┌──

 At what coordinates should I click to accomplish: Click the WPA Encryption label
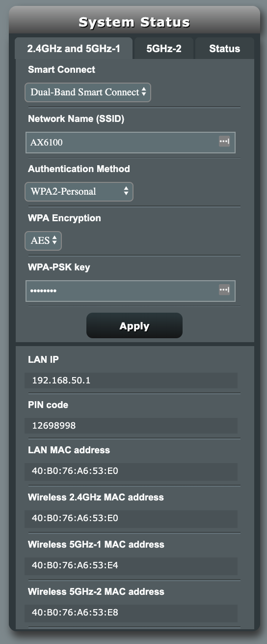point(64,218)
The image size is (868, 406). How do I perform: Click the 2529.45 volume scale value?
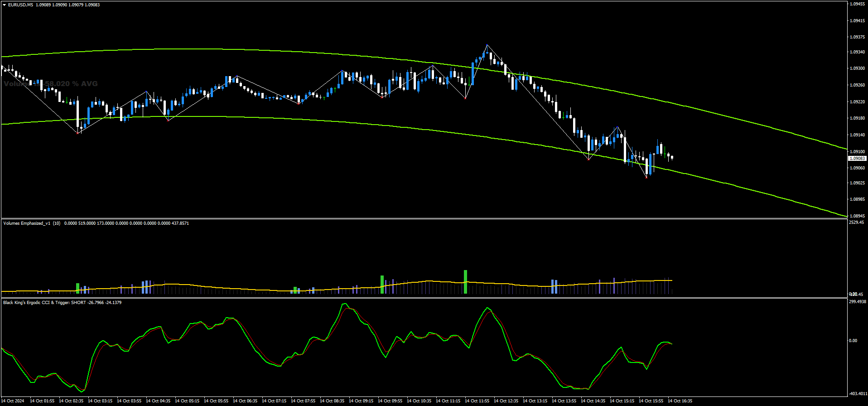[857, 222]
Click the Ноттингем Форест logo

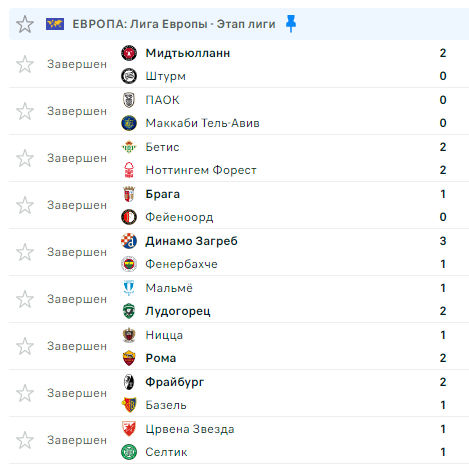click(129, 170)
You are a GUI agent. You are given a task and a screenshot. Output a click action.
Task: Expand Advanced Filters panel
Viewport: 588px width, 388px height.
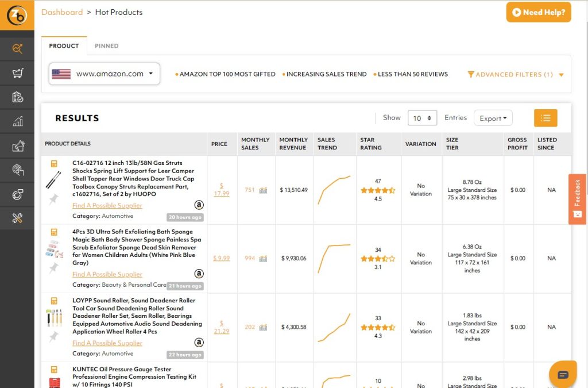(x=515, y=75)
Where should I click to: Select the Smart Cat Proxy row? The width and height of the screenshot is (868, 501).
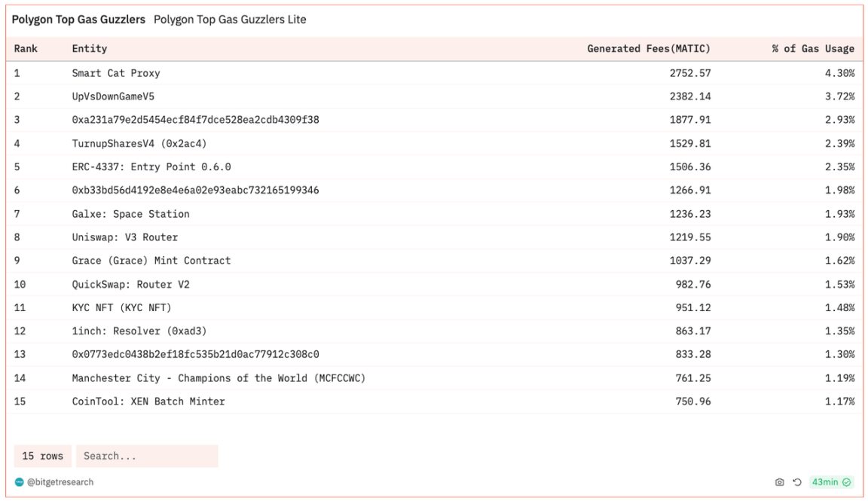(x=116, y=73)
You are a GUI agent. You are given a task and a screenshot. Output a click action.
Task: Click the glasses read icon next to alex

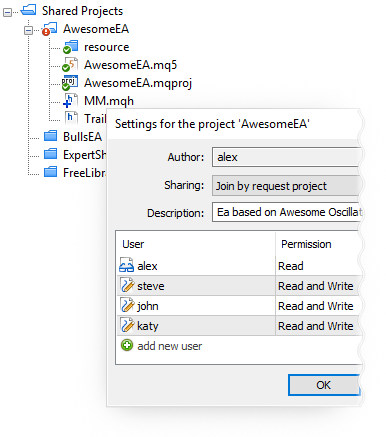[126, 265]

└──
┌──

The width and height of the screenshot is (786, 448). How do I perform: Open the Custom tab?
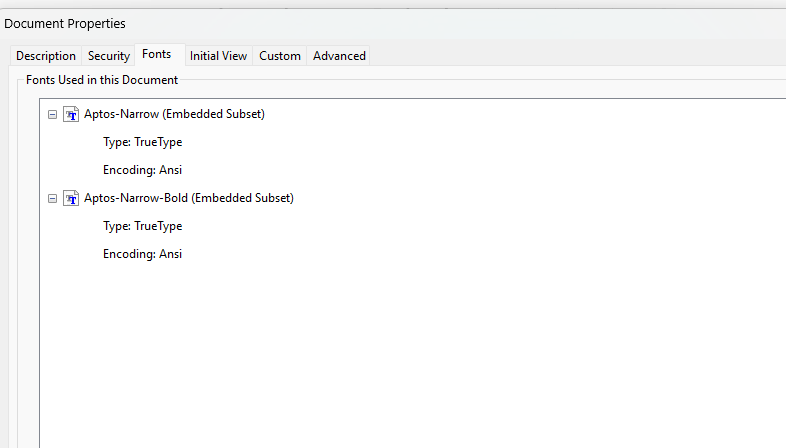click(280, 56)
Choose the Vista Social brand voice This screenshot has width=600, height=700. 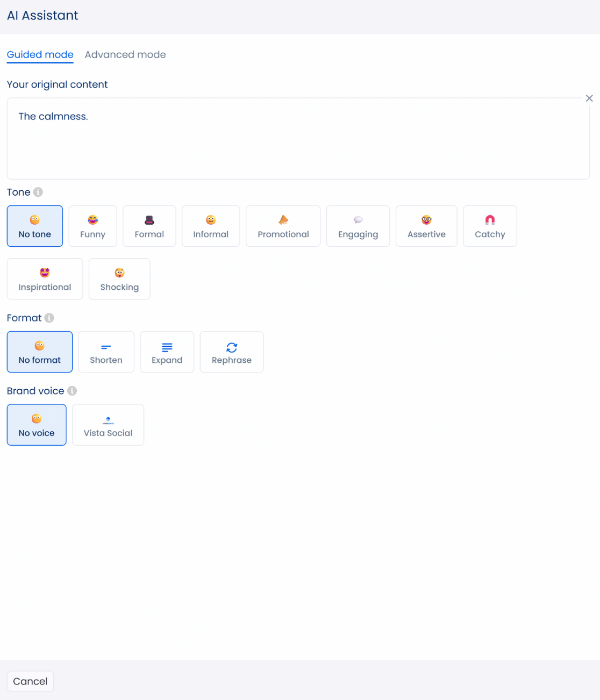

└──
┌──

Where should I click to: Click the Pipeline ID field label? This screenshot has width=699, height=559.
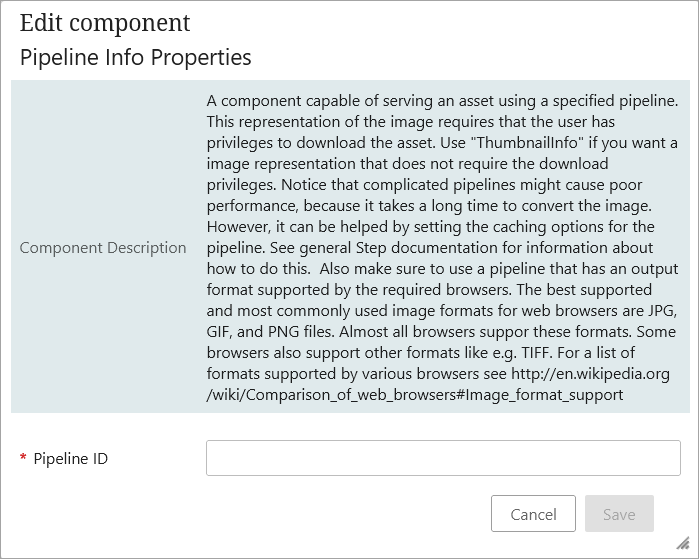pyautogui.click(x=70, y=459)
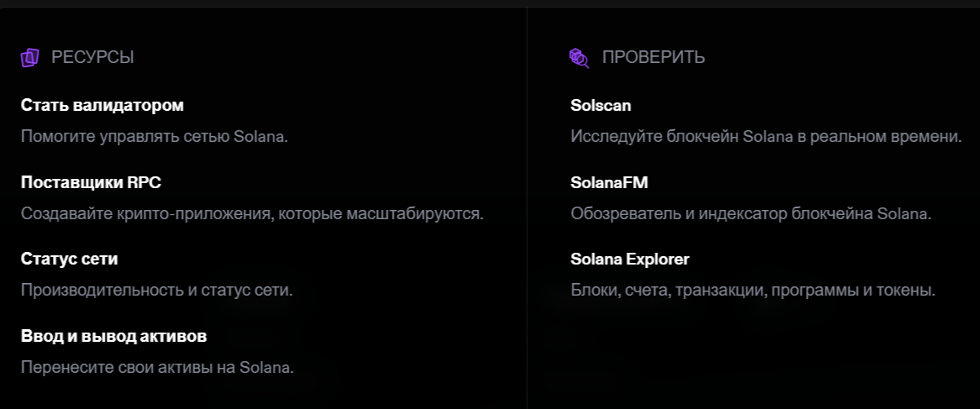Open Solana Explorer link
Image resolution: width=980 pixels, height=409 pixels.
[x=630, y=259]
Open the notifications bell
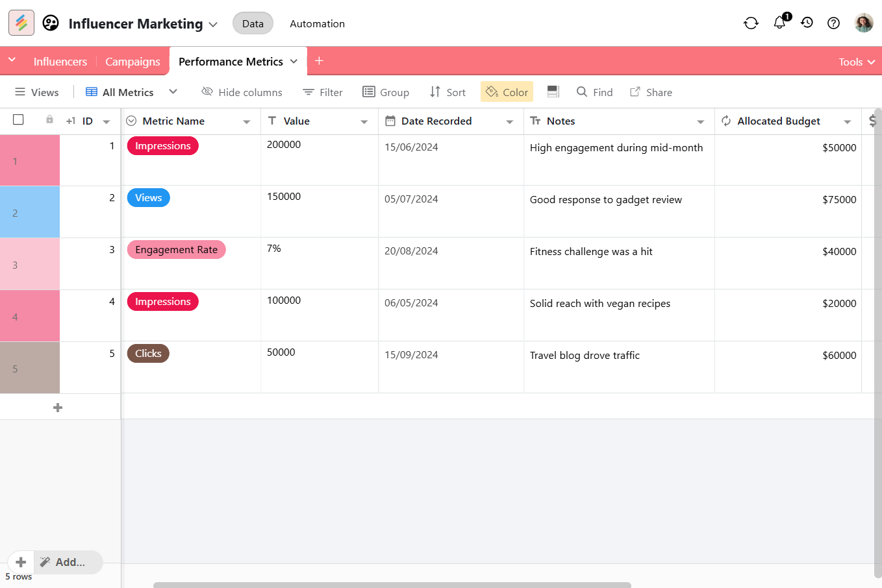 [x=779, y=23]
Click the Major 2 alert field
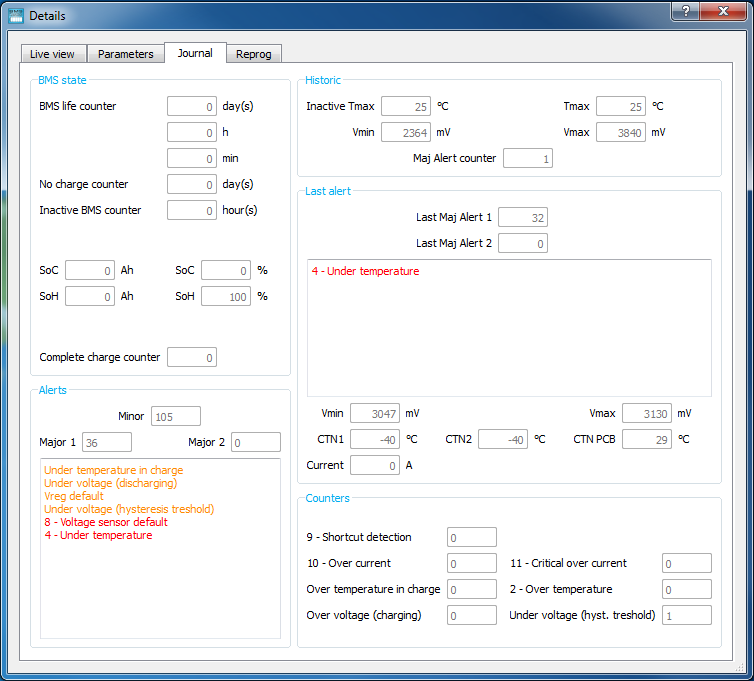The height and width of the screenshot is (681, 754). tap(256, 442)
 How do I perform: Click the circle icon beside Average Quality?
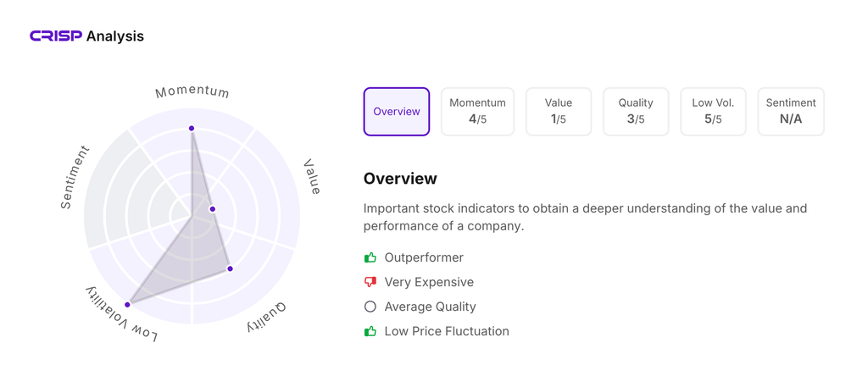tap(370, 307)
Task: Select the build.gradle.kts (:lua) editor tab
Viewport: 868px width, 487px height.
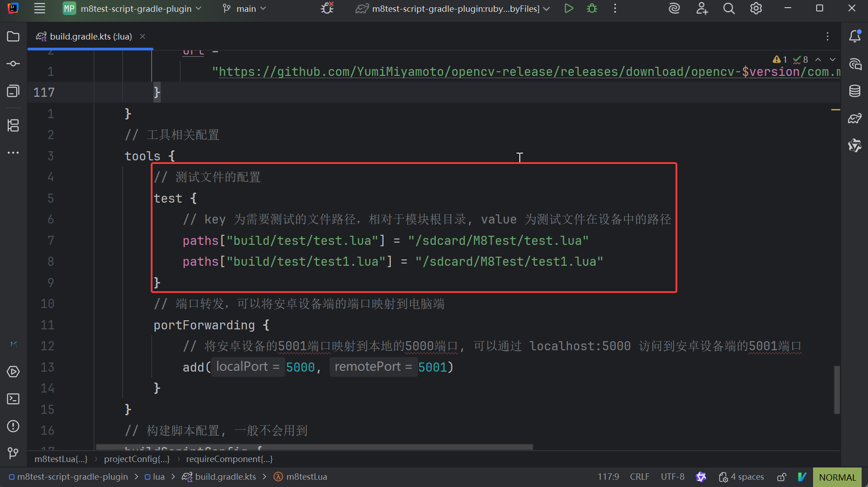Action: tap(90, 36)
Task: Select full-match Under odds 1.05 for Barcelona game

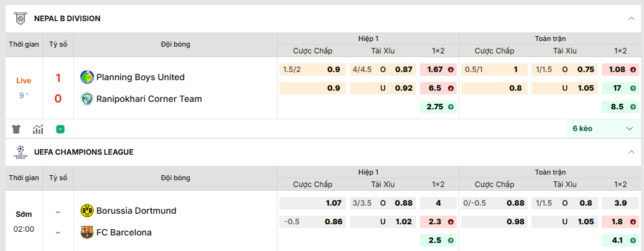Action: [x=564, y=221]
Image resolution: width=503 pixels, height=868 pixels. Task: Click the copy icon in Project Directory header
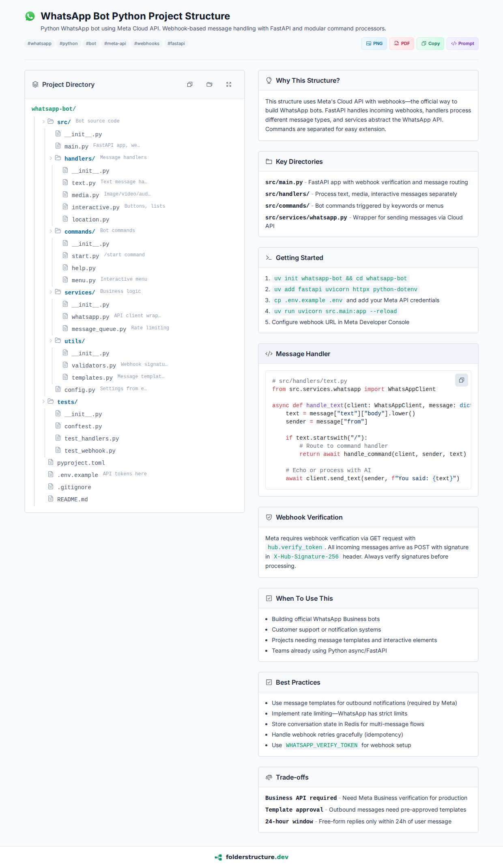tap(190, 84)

└──

> Task item
The answer is those lines of the material above that run from the one containing "The width and height of the screenshot is (786, 448)." up to and including the one containing "Choose the Vista", restated exactly and without images.

> Exercise solution
The width and height of the screenshot is (786, 448). How do I perform: Open the Custom tab?
click(280, 56)
Choose the Vista Social brand voice This screenshot has width=600, height=700. 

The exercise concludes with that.